As humans across New York City continued to argue about whether Bill de Blasio should follow through on his promise to get rid of Central Park’s horse-drawn carriages, one of the creatures in question freaked out and fell over across the street from the Plaza Hotel on Wednesday evening. According to the tourist who took the sad photo above, the horse became spooked by a turning bus: “The horse bucked and started to run when its carriage went off the curb and pinned the animal to the ground,” she wrote in a letter to PETA. She also claimed that the driver put the horse back in its harness to work “even though he was clearly limping and hurt.”
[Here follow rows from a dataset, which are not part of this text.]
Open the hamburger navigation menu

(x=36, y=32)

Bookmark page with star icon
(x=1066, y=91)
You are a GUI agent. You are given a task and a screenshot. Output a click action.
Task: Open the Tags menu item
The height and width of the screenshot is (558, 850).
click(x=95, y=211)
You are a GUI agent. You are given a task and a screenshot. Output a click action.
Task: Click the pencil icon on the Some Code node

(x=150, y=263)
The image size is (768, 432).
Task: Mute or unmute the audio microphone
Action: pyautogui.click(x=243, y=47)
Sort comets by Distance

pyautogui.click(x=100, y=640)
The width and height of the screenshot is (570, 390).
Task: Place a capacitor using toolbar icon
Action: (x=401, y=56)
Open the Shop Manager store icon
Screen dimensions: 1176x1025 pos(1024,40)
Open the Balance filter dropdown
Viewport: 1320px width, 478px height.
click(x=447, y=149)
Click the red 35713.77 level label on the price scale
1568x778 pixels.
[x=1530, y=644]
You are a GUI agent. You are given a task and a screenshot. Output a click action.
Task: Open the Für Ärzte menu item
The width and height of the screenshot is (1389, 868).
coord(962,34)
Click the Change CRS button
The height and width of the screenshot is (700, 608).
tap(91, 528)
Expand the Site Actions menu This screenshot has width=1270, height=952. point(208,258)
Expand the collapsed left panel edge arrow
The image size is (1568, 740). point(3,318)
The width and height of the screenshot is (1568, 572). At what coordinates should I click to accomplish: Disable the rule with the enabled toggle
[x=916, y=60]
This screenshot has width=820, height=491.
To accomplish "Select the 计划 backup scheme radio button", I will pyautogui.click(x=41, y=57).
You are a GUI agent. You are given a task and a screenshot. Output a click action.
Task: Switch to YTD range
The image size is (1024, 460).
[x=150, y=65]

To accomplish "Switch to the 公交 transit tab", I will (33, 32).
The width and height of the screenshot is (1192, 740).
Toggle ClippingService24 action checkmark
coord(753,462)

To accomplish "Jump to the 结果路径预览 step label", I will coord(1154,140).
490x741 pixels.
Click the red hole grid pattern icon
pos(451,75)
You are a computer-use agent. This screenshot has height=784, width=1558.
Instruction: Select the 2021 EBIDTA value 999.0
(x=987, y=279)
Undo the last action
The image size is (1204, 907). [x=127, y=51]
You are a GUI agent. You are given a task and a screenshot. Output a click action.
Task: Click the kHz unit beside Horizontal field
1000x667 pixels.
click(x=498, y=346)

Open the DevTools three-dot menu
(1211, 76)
Of course there is video of some drivers trying to right the carriage as the horse lays on the ground:
Meanwhile, a spokesman for the Horse and Carriage Association of New York had a different story: According to NY1, “They said they saw the carriage’s back wheel get caught on the wheel of another carriage, tipping it over and knocking the horse to the ground.” They added that the horse “was driven home to his stable without injury.”
Whatever happened, PETA and NYCLASS (the group between that old-timey horseless eCarriage) plans to protest at the site of the accident on Thursday afternoon. And that’s not all! This morning, the New York Post reported that the city has been talking to its 68 horse-carriage owners about giving them taxi medallions (which can go for $1 million each) to compensate them for the elimination of their business, though second-generation driver Stephen Malone told the paper that the situation wasn’t about money. “We’re in the carriage business to stay in the carriage business,” he said. But if that’s not possible, the aforementioned deal wouldn’t be a bad one for the owners, whose own licenses are only worth about $200,000.
Update: George Miranda, president of Teamsters Joint Council 16, told the New York Daily News that the Post’s report isn’t true. “The subject [of medallions] has not been raised between the industry and the [de Blasio] administration,” he said.